Although an initial investment in terms of resources is needed, the process of accommodating astronauts with disabilities can drive innovation in technology and mission design. For example, developing more user-friendly interfaces, adaptable equipment, and inclusive environments can benefit everyone, making operations smoother and more efficient30. By including accessibility in system requirement documents and designing equipment, suits, and habitats that accommodate a range of abilities, space agencies and other stakeholders can create more versatile and adaptable systems. These designs might incorporate advanced robotics, smart textiles, or new materials that offer improved mobility, protection and functionality. The benefits of these advancements extend beyond space exploration, potentially leading to technological innovations that can be applied to assistive devices and mobility aids on Earth. Addressing the technical challenges of including astronauts with disabilities helps to make space exploration more inclusive and diverse. By demonstrating that space missions can accommodate people with a range of abilities, agencies can inspire a broader spectrum of talent to consider careers in space science and engineering, enhancing the pool of ideas, perspectives, and innovations.

Conclusions

This paper reports on our first workshop with disability and space experts.

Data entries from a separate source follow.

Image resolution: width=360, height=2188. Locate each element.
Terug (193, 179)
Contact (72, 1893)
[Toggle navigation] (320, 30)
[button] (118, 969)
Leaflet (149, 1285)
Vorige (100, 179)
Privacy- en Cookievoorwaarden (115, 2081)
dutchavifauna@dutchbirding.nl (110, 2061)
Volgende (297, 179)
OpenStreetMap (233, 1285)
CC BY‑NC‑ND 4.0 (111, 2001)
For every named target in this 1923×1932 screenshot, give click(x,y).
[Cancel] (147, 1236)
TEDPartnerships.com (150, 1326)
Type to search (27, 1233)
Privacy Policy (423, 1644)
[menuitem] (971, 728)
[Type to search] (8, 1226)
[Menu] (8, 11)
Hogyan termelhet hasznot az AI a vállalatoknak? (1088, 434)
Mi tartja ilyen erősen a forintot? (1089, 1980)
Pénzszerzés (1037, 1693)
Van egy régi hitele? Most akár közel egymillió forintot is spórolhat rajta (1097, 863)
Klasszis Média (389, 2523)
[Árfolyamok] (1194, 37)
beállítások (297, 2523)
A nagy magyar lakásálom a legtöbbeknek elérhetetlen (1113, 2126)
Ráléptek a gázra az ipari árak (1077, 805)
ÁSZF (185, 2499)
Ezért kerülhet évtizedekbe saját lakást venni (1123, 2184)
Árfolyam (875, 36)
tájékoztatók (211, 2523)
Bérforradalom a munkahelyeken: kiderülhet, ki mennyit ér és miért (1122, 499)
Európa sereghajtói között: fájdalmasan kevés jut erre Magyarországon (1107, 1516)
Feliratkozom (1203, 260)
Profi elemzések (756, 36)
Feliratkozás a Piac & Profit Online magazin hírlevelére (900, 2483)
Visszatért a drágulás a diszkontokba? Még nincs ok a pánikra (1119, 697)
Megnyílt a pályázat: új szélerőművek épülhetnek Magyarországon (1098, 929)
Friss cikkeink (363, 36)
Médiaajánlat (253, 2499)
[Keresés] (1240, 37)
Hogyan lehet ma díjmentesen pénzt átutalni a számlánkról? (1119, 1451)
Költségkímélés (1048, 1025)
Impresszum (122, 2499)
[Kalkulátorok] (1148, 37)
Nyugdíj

Most of the conversations reported here focused on addressing each challenge through an ability-based approach, i.e. emphasising the capability and the potential advantages of astronauts with physical or sensory impairments. This focus does not detract from the substantial challenges that emerged through this work. As new missions are being planned, involving all stakeholders is crucial. Accessible designs, solutions and processes could consider the main challenges outlined in this paper in order to address all needs. At this stage, new research is needed to test the hypotheses raised here and test new ones emerging from this work. By defining a priority list of challenges and impairments to be considered, a staged approach could drive the collection of rigorous scientific evidence to inform accessible spaceflight and rethink the assumptions regarding disability on Earth. A flexible and open-minded approach is essential to harness all available talent to support the new era of space exploration, including missions to the Moon and Mars, as well as the growth of commercial spaceflight and space tourism. We advocate for focussed and concerted efforts of the research community to address the points raised in this paper. Collaborative networks could address inclusivity to improve human spaceflight for all.